begin Supplied passage

If you had a chance for a "Do-Over"????

not to be too depressing, i would have spent more time with my dad.

I would have with mine as well.
We really never talked much before he passed away in 1989, but since then, I've often thought of things I'd like to know about him, or talk to him about.
 
What an interesting thread. I have a few big ones of my own. I wish I hadn't dated my college boyfriend for so long--I spent all my time with him and he was a total jerk and I KNEW it. What was I thinking? I could've had more friends/boyfriends and much more fun.

I also wish that DH and I had been more frugal in grad school and not taken out so many student loans. It's what everyone else did, but looking back it would've been better to live very cheaply then so we could enjoy our lives more now.

Amy
 
and I am going to address each of the posts.








Nan - Gosh - PreMed - that's impressive. I am so sorry to hear that the passing of your Mom changed your path at that time. Do you have any desire now to pick up where you left off?






Thanks my Cathe friends - life is a bit difficult now and this my post is a question I have been asking myself. Thanks for sharing.


I've thought about it, but I really wanted to be a nuerosurgeon, and thought of 10 years in school now just doesn't appeal to me. Although, I could be 10 yrs older w/out be a Dr or 10 years older and BE a Dr. Either way, I'd be 10 yrs older. The schooling just doesn't appeal to me at the moment. Plus we don't have the money for it. We can pay the bills on DH's salary, but that would be it. I finally finished paying off my 1st round of student loans this earlier this year, and I really don't want anymore. I think if I were to go back to school, I'd go for mortuarary sciences. Being a mortician would be a way cool, fun job. I've seriously considered that. If I had the funds, I would totally go. I'm only 30 so I have time. In a few years, when I can get some funds saved up and DS is a little older, I may do it. Then when they have parents come in for career day when he's in highschool, I can be the Undertaker! woo-hoo!

end Supplied passage
begin Exercise input

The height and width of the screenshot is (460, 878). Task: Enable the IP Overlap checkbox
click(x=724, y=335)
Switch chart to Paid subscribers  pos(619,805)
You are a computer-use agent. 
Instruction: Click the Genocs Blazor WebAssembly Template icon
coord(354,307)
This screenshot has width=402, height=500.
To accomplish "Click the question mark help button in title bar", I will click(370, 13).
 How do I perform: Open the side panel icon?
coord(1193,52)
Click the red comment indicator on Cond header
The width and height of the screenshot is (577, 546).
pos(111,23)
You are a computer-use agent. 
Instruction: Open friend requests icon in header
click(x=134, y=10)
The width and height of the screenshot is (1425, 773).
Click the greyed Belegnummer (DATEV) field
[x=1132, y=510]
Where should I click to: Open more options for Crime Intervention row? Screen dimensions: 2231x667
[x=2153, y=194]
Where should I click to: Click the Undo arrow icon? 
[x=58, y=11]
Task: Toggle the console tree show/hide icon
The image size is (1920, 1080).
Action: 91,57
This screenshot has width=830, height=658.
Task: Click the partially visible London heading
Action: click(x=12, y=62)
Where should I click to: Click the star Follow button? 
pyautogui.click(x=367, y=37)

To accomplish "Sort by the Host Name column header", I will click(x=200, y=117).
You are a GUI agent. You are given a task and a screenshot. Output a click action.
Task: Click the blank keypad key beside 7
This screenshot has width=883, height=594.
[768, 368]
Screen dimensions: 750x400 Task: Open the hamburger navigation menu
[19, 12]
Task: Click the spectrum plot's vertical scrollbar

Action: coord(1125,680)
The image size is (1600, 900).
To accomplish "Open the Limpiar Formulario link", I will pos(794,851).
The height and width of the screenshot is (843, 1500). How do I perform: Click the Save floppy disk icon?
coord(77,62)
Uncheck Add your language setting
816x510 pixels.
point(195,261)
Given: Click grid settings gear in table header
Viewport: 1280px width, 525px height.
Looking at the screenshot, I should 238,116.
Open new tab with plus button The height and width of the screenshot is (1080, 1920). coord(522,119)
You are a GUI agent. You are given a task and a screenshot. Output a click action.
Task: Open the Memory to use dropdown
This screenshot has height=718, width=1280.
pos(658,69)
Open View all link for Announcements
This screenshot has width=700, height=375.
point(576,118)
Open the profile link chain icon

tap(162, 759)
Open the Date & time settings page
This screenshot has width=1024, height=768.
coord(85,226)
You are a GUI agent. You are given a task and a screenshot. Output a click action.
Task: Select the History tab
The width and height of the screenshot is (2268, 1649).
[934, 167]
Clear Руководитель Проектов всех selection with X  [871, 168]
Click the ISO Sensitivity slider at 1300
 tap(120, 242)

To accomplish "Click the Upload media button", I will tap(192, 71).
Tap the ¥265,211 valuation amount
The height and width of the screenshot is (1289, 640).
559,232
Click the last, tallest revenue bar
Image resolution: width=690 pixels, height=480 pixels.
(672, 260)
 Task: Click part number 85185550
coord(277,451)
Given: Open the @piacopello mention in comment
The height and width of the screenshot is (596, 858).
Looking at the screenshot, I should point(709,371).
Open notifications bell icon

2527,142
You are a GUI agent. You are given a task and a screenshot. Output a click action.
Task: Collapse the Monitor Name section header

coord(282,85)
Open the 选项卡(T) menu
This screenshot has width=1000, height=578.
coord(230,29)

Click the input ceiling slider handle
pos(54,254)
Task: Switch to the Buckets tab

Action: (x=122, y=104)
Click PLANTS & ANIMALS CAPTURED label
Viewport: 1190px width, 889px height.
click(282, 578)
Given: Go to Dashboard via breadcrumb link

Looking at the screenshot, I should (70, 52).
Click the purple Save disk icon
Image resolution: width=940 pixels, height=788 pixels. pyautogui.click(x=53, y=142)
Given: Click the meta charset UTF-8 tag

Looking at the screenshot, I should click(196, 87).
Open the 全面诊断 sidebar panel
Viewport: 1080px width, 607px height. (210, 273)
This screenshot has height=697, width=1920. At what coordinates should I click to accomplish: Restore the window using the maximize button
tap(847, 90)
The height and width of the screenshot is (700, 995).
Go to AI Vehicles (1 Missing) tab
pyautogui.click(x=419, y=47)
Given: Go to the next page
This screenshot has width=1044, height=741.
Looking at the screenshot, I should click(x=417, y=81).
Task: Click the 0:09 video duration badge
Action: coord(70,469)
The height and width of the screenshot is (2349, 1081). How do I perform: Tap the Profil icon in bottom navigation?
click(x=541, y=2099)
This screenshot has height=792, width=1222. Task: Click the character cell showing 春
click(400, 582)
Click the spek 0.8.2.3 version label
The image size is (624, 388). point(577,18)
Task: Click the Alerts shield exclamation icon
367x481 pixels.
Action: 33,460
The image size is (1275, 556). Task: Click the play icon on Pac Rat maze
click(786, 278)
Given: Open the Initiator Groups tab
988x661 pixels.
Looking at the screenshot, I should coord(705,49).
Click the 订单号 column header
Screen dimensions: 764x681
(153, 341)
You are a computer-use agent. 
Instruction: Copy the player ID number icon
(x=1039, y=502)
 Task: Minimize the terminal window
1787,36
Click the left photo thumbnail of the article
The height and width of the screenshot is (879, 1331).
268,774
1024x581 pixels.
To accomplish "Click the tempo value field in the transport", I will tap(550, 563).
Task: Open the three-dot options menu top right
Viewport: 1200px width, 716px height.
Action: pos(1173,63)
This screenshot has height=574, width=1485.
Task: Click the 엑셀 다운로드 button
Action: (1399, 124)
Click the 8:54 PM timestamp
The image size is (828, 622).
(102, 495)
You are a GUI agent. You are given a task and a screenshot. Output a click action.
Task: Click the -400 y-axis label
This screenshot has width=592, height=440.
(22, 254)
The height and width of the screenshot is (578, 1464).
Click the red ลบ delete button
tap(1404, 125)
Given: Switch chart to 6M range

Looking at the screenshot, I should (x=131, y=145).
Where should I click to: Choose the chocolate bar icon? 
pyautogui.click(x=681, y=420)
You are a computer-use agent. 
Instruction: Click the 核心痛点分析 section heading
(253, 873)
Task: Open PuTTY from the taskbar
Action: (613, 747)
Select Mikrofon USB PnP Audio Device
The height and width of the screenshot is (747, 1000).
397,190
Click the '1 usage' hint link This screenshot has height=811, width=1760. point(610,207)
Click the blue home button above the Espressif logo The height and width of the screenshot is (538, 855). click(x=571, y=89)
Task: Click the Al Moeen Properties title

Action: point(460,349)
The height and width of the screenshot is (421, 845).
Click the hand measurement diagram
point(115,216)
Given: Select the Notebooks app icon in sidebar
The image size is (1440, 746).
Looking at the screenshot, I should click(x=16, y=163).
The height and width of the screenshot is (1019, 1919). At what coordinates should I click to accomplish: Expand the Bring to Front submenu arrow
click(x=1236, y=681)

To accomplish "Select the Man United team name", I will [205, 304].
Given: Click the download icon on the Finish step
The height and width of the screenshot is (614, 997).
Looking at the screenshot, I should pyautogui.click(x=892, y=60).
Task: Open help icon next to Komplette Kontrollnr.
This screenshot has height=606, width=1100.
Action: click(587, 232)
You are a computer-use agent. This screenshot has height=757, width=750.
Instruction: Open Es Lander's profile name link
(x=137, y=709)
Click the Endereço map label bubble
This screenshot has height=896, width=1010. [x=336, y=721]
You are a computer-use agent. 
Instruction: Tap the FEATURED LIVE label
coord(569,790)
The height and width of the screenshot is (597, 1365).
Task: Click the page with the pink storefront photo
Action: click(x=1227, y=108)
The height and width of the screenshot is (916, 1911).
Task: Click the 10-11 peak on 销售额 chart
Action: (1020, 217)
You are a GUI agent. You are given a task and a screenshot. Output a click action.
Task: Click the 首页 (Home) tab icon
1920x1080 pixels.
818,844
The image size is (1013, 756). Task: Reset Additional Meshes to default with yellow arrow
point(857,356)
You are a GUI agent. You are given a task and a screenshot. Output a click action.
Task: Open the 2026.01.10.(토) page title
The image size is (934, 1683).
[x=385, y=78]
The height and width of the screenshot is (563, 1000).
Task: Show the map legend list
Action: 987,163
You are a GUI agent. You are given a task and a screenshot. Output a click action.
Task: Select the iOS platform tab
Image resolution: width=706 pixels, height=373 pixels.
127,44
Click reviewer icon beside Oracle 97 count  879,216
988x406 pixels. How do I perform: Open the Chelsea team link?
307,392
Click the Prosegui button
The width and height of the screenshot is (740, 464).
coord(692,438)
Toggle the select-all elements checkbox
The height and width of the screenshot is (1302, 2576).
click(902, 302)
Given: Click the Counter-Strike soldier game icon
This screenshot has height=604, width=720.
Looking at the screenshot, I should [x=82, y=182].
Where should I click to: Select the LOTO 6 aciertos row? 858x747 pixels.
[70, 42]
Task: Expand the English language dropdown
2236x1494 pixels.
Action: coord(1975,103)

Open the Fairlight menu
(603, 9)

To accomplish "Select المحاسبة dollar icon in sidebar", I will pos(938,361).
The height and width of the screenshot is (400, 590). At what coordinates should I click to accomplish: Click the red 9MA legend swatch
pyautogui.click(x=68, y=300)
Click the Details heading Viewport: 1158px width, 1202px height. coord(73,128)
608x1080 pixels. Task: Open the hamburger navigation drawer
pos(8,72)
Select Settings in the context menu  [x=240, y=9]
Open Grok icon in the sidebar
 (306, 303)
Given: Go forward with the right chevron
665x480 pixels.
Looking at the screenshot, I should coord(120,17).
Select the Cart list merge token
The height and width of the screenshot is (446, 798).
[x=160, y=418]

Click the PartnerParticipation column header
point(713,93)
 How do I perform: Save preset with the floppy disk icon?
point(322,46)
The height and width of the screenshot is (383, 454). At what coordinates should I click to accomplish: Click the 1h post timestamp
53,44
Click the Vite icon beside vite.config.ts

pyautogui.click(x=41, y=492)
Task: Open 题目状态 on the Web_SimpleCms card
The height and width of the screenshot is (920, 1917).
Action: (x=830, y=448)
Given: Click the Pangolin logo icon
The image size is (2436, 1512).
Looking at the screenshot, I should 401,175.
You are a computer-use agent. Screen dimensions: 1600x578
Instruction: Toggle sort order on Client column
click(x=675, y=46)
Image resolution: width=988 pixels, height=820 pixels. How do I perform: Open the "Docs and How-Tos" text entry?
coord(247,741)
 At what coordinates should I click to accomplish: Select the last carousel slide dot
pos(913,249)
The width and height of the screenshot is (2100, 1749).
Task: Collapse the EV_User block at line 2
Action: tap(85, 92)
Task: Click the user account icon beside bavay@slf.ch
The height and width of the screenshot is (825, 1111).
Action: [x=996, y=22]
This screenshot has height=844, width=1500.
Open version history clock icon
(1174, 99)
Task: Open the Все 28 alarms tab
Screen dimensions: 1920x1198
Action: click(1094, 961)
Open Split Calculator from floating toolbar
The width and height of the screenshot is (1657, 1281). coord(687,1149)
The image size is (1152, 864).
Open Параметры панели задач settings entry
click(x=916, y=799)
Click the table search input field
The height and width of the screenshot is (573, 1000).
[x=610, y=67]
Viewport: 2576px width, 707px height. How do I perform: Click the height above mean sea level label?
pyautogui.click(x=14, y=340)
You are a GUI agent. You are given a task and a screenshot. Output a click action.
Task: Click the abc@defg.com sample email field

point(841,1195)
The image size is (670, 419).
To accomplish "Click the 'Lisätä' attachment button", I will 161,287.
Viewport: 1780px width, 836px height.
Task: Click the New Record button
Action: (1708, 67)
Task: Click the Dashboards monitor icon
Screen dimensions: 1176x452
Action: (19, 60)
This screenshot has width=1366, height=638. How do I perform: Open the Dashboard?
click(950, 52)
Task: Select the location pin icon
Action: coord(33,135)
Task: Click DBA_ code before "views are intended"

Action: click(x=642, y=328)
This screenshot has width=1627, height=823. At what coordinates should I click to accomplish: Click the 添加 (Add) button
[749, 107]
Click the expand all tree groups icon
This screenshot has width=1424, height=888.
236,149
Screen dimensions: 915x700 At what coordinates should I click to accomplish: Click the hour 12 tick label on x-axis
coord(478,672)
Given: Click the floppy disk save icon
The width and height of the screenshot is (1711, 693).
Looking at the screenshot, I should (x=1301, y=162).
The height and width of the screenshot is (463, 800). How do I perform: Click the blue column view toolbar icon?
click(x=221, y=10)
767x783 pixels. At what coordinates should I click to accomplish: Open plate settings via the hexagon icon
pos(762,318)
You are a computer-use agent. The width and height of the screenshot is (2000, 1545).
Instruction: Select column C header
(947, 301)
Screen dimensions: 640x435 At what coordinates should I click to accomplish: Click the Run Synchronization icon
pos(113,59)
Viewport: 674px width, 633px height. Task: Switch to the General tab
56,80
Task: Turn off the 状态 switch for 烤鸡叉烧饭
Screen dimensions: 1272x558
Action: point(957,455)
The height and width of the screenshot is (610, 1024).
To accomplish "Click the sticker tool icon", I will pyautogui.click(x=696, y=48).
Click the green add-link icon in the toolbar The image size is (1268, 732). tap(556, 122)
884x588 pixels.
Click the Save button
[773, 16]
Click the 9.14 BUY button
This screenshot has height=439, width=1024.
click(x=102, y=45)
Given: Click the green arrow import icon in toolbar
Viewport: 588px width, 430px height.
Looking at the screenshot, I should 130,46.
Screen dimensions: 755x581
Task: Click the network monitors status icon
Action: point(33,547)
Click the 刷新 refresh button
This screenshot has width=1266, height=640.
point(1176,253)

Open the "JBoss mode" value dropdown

end Exercise input

Goal 1 → According to the forum thread, in what year did one poster's father pass away?
Goal 2 → Rename "version history" to "revision history" in the entries running from the line that contains "This screenshot has height=844, width=1500." through the line that contains "Action: (1708, 67)", and give back only those lines with nothing else changed.
The forum thread and the entries come from unrelated sources.

Exercise output 1 → 1989

Exercise output 2 →
This screenshot has height=844, width=1500.
Open revision history clock icon
(1174, 99)
Task: Open the Все 28 alarms tab
Screen dimensions: 1920x1198
Action: click(1094, 961)
Open Split Calculator from floating toolbar
The width and height of the screenshot is (1657, 1281). coord(687,1149)
The image size is (1152, 864).
Open Параметры панели задач settings entry
click(x=916, y=799)
Click the table search input field
The height and width of the screenshot is (573, 1000).
[x=610, y=67]
Viewport: 2576px width, 707px height. How do I perform: Click the height above mean sea level label?
pyautogui.click(x=14, y=340)
You are a GUI agent. You are given a task and a screenshot. Output a click action.
Task: Click the abc@defg.com sample email field

point(841,1195)
The image size is (670, 419).
To accomplish "Click the 'Lisätä' attachment button", I will 161,287.
Viewport: 1780px width, 836px height.
Task: Click the New Record button
Action: (1708, 67)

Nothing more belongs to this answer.